*TRECHO DA PÁGINA*
╭──

Há diferentes maneiras de se proteger de uma pandemia. Vacinas? Máscaras? Lock-down? Promessas?

Oberammergau: Como uma cidade enfrentou a pandemia

PROMESSA FEITA

Houve na história uma forma estranha de combater o surto mundial de uma pandemia. Que continua até os nossos dias.

No século 14, a chamada Peste Negra devastou a Europa, vinda da Ásia, quando se estima que a bactéria Yersina pestis causou cerca de 75 milhões de mortes ou mais. Um segundo surto da peste surgiu na Europa no século 17, entre 1623 e 1640. Estudos indicam que esse surto esteve associado ao movimento de tropas durante a Guerra dos Trinta Anos. Além das baixas nas batalhas, muitos caíram vítimas da pandemia. A Alemanha, em particular, foi grandemente atingida.

Em 1632, a Peste Negra atingiu a Baviera, no sul da Alemanha, e, nela, uma cidadezinha pacata ao pé dos Alpes alemães, Oberammergau. Eram já 80 os mortos na cidade quando o conselho de governo, formado por cidadãos católicos, reuniu-se e fez a promessa solene de, caso fossem poupados da doença, fazer uma encenação periódica da Paixão de Cristo a cada dez anos. Foi um voto de desespero, porém espontâneo, de uma comunidade católica. A primeira representação foi feita em 1634, no pátio da igreja e junto ao túmulo das vítimas da peste. A igreja de São Pedro e São Paulo, nesse local, é uma das mais suntuosas que se conhece. Destacam-se os afrescos no teto, representando a crucifixão de Pedro e a morte de Paulo pela espada.

╰──

*DADOS DISPONÍVEIS*
╭──

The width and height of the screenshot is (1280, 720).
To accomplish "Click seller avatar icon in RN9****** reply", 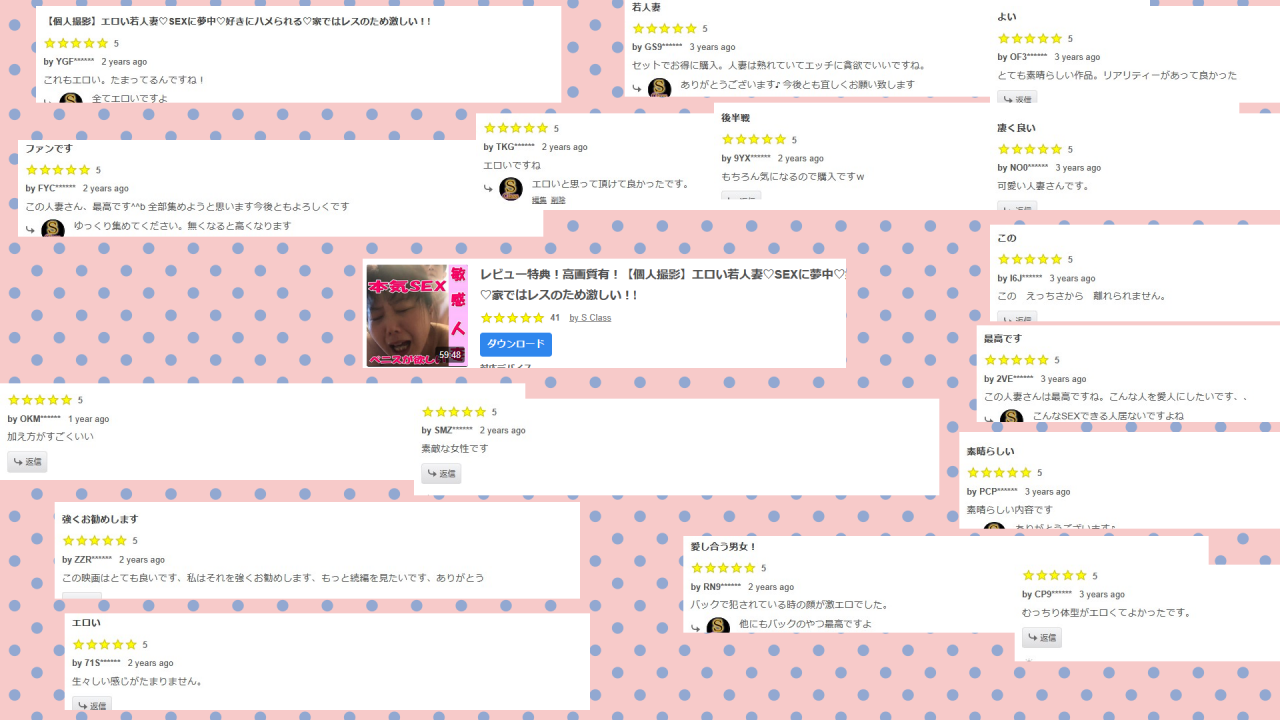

╰──
╭──

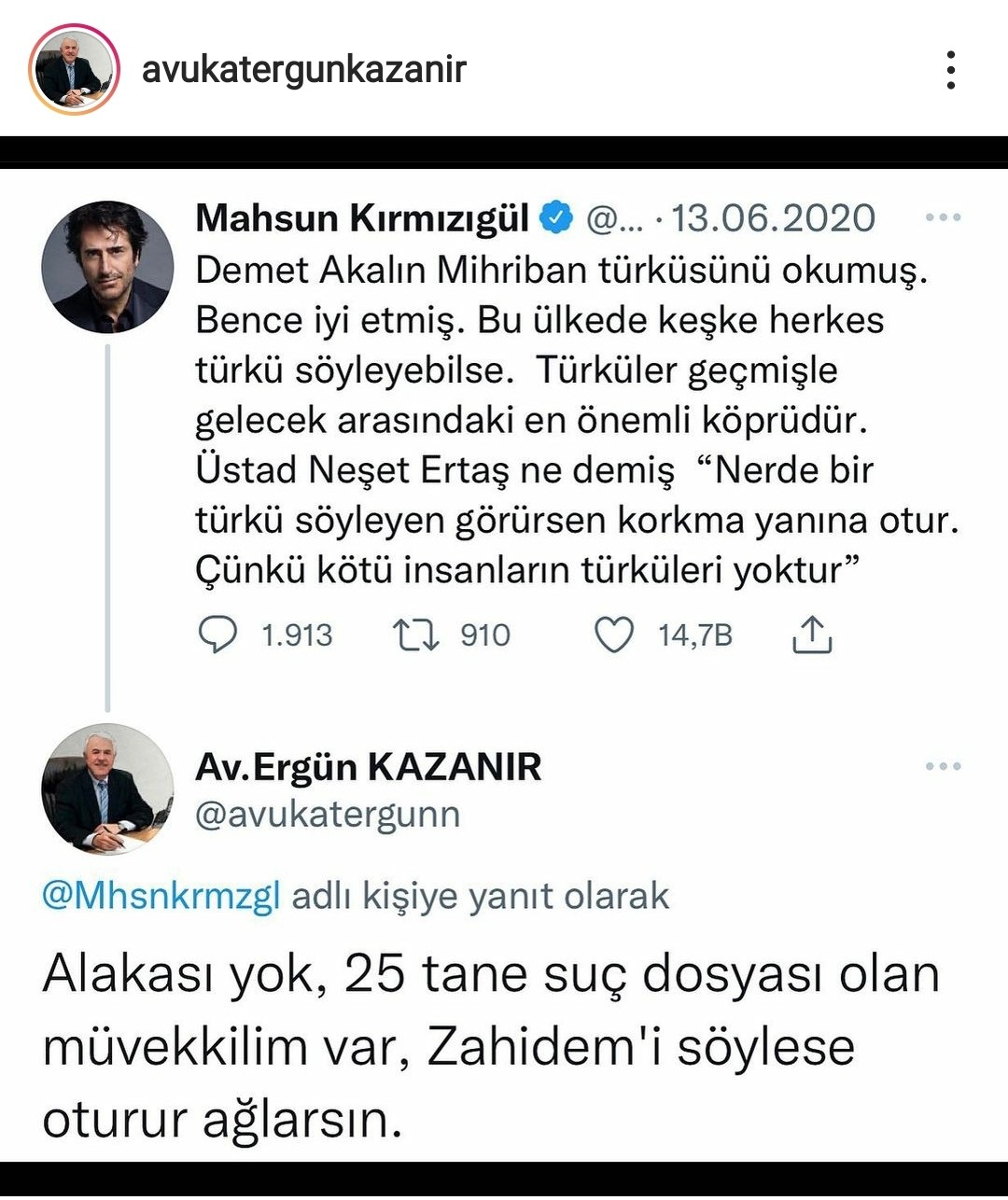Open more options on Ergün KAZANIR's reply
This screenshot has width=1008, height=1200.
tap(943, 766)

╰──

*ENUNCIADO DO EXERCÍCIO*
Liste, na ordem em que aparecem, todos os anos escritos com quatro algarismos no trecho sobre Oberammergau e a peste. Os registros não são necessários para resolver este exercício.

*RESOLUÇÃO DO EXERCÍCIO*
1623, 1640, 1632, 1634